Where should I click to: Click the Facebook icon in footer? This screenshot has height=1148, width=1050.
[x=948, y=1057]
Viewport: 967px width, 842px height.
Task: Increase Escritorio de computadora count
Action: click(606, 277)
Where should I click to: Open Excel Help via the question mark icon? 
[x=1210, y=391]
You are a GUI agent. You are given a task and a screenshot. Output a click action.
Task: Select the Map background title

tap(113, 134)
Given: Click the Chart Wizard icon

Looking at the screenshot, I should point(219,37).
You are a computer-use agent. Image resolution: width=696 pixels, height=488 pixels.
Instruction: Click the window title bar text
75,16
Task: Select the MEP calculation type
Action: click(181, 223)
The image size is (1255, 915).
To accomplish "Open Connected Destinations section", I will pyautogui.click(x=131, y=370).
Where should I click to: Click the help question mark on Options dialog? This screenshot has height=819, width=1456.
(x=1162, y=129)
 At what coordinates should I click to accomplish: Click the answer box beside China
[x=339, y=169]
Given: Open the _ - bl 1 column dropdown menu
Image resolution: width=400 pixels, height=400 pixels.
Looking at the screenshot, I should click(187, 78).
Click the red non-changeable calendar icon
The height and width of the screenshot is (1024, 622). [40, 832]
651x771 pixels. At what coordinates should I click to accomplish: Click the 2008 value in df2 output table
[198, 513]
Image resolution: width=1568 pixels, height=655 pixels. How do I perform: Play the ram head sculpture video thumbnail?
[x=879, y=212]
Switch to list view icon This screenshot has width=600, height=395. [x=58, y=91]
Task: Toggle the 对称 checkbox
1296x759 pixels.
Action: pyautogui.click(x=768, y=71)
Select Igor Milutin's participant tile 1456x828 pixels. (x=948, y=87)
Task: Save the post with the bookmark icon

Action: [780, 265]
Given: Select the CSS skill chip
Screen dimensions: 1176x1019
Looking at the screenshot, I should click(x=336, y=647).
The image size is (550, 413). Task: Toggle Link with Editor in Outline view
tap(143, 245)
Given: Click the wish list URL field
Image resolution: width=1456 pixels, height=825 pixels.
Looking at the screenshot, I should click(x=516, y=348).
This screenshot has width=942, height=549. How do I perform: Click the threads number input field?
::::
THE PROBLEM:
Each line from the one with "Task: Save the post with the bookmark icon" through the last line of the records must be written out word for word. Include nothing else.

FINISHED TASK:
Task: Save the post with the bookmark icon

Action: [780, 265]
Given: Select the CSS skill chip
Screen dimensions: 1176x1019
Looking at the screenshot, I should click(x=336, y=647).
The image size is (550, 413). Task: Toggle Link with Editor in Outline view
tap(143, 245)
Given: Click the wish list URL field
Image resolution: width=1456 pixels, height=825 pixels.
Looking at the screenshot, I should click(x=516, y=348).
This screenshot has width=942, height=549. How do I perform: Click the threads number input field?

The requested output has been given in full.